Гришин недовольно покосился на друга.
– Красиво рассказываешь. Очень познавательно и для общего развития полезно. Но хотелось бы услышать выводы.
– Выводы – это, Андрюша, по твоей части. Мое дело – исследование предоставленного материала, – скромно рассудил эксперт. – Не отрицаю, существует вероятность фальсификации. Можно, конечно, предположить, что мундирчик бутафорский, а сигары и спички – имитация под старину. Только, кто и зачем стал бы затевать такое? И уж больно все одно к одному сходится… Улавливаешь, о чем я?
Гришин вздохнул:
– Улавливать-то улавливаю, да что толку. Выходит, у меня на руках криминальный труп. Никаких документов, удостоверяющих личность, при нем нет, зато имеется солидное собрание раритетов позапрошлого века.

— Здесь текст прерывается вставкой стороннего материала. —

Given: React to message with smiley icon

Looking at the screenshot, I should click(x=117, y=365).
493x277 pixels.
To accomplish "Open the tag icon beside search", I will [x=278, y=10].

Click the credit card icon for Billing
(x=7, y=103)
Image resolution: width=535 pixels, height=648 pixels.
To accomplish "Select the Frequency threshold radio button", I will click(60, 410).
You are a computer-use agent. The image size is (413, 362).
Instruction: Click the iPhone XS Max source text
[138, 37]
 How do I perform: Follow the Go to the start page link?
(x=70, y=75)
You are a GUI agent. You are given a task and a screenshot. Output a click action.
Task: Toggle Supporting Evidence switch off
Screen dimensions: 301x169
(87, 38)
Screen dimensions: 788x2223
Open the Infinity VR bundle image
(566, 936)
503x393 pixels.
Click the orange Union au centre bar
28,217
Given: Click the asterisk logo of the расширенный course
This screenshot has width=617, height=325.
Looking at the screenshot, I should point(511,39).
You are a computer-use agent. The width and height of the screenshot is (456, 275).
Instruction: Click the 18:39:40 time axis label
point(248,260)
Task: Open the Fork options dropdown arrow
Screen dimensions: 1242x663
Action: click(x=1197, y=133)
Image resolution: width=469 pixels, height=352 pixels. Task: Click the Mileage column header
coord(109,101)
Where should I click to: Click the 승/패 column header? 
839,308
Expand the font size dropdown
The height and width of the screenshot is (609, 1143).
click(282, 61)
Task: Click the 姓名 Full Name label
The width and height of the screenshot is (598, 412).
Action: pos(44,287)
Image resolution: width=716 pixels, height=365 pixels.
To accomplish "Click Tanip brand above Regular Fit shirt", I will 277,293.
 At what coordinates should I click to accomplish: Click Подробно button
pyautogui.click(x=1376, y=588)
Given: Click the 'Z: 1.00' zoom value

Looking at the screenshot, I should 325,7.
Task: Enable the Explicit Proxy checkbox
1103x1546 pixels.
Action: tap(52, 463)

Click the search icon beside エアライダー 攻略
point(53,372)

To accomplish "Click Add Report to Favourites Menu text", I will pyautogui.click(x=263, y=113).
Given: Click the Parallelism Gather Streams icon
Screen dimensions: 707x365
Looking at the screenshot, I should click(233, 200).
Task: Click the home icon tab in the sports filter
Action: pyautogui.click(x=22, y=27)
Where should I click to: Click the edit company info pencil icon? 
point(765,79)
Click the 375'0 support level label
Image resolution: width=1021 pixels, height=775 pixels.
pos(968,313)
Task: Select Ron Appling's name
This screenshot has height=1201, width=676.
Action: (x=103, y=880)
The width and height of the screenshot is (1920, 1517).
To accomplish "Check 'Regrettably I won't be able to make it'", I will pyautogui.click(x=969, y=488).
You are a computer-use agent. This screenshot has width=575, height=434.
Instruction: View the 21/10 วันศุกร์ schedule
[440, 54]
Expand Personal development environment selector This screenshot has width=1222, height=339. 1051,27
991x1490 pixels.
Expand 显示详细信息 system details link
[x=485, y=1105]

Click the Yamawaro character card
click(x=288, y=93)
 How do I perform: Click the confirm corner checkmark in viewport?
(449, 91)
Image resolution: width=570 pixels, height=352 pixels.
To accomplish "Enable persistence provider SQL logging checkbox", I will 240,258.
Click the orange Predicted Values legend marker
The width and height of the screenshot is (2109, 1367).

Сохраняя на лице полнейшую невозмутимость, Лавров уточнил:
– Думаю, правильнее было бы сказать: середины девятнадцатого столетия. Еще точнее – если проанализировать и обобщить исходные данные – периода с сорок восьмого по пятьдесят третий год включительно. Вот так! На этом объективная часть заканчивается. Единственное, что смущает…
Поскольку сыщика, в отличие от эксперта, смущало слишком многое, он не без иронии переспросил:
– Единственное?
Лавров проигнорировал вопрос и как ни в чем не бывало продолжил:
– Дело в том, что сигары в превосходном состоянии – словно только что с фабрики. А за полтораста лет листья табака, как ты их ни храни, просто обязаны были превратиться в труху.